→ **Input**:
⟨

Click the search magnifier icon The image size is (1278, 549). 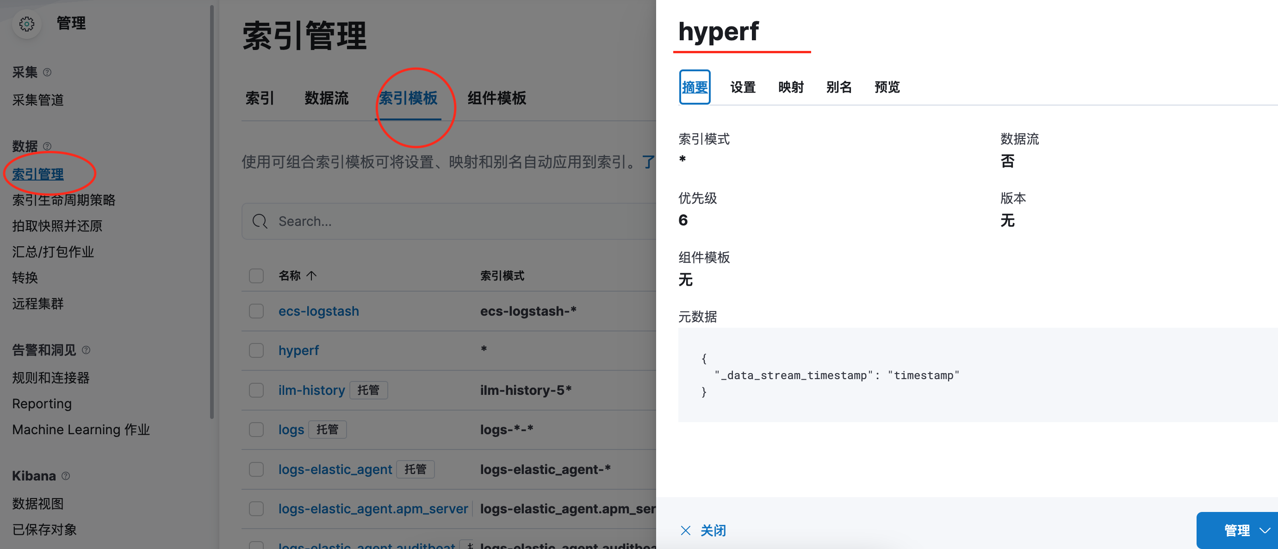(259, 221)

⟩
⟨

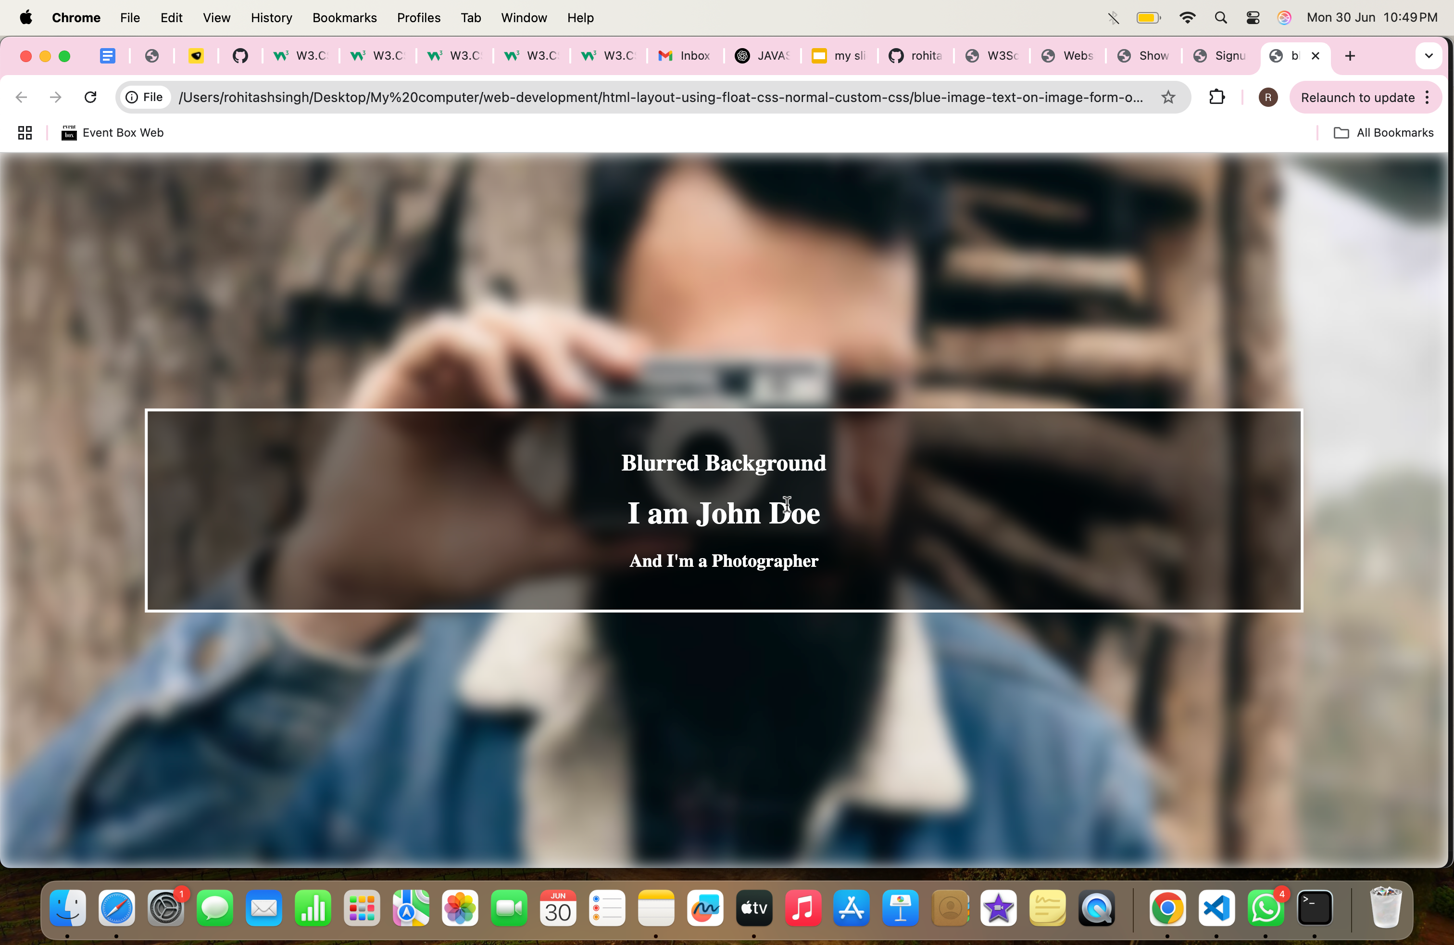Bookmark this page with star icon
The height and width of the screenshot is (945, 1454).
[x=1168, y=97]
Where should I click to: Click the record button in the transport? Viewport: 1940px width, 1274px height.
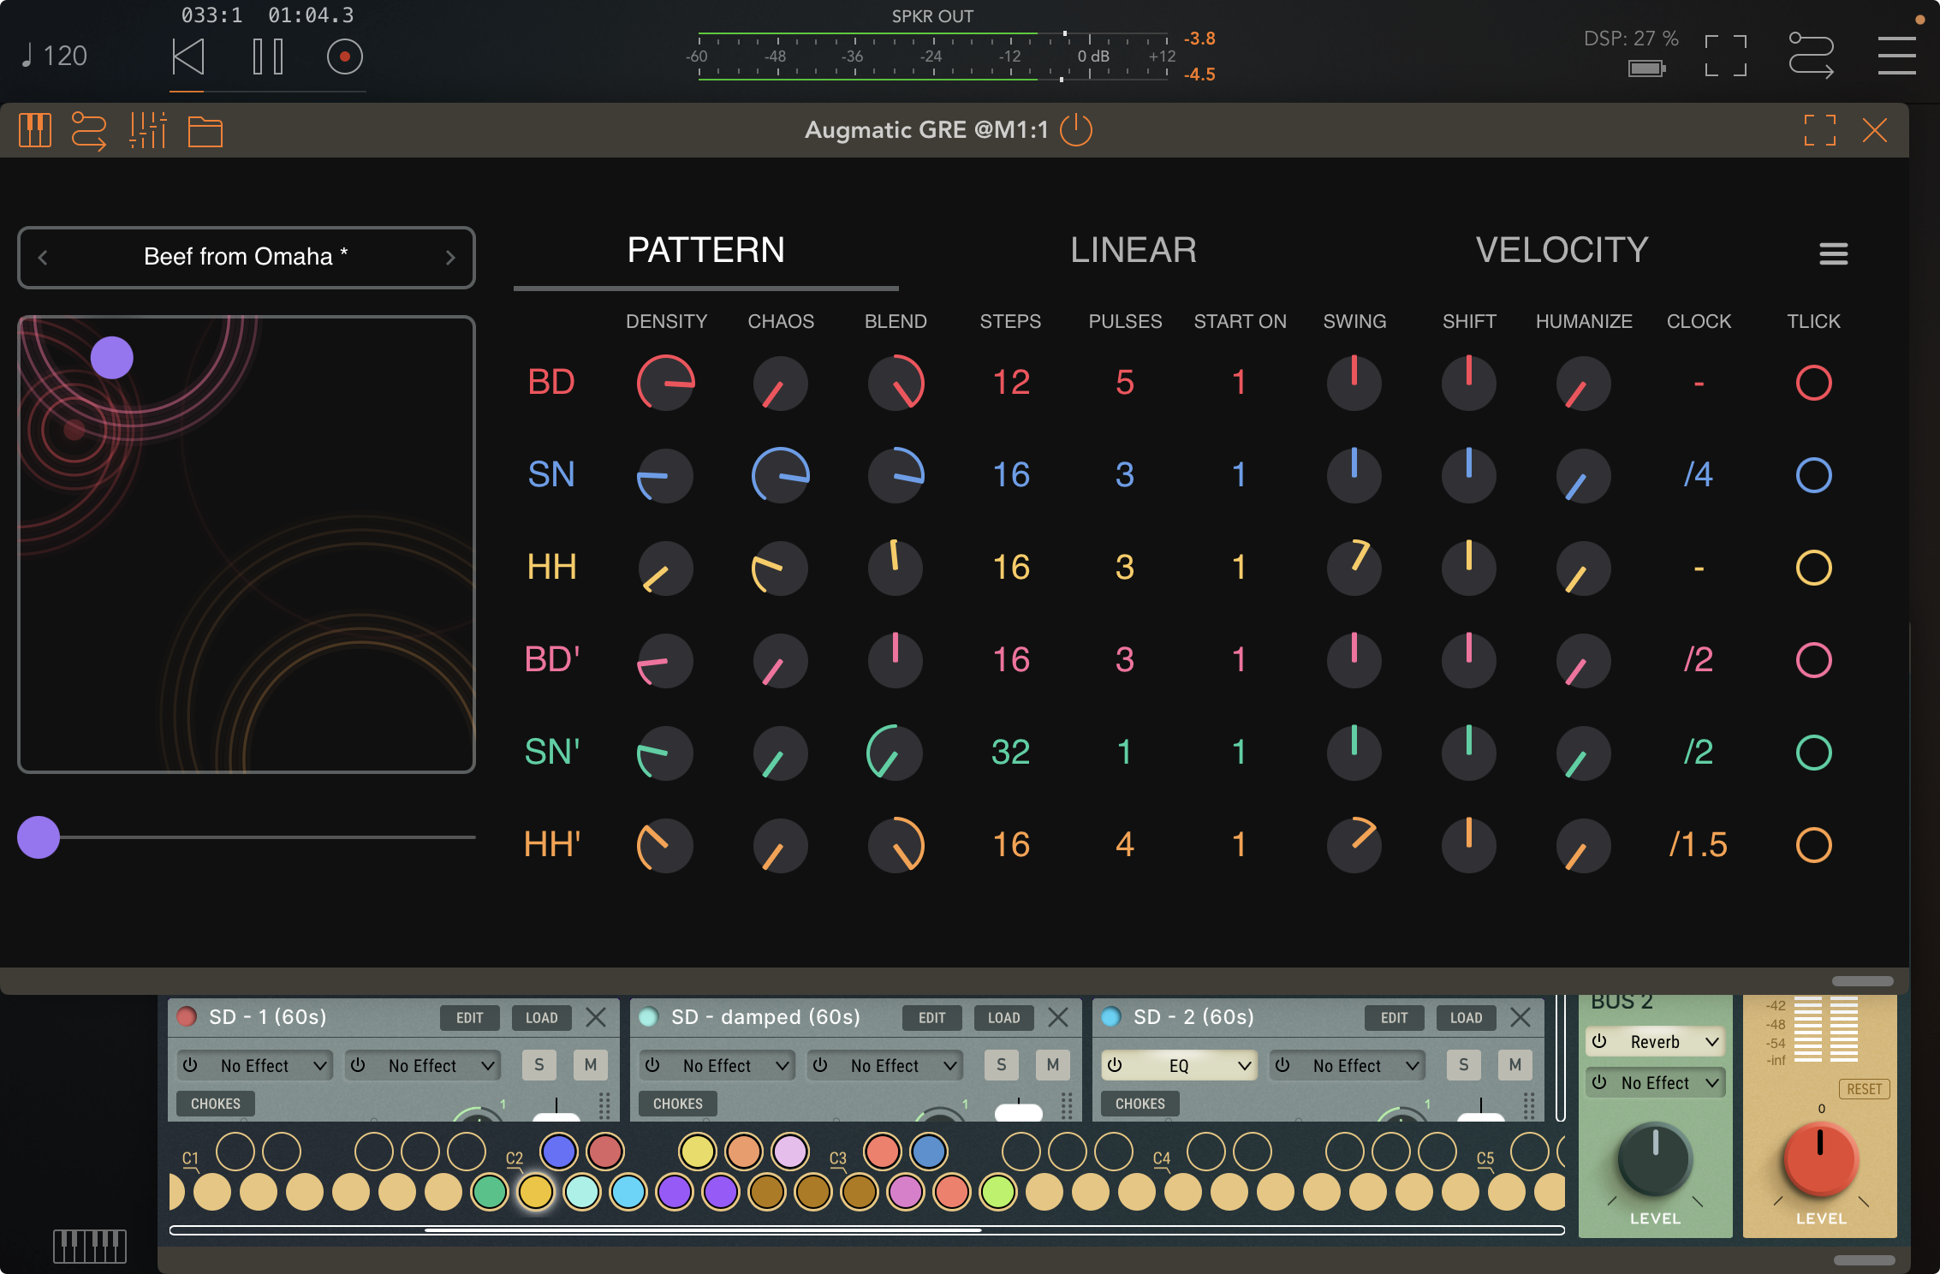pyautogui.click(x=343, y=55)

⟩

→ **Exercise task**: Please pull out the lines word for word, starting at the line that has "Where should I" and stopping after the line that has "pyautogui.click(x=343, y=55)". Leave the pictures out of your answer.

→ **Solved exercise**:
Where should I click to: Click the record button in the transport? Viewport: 1940px width, 1274px height.
pyautogui.click(x=343, y=55)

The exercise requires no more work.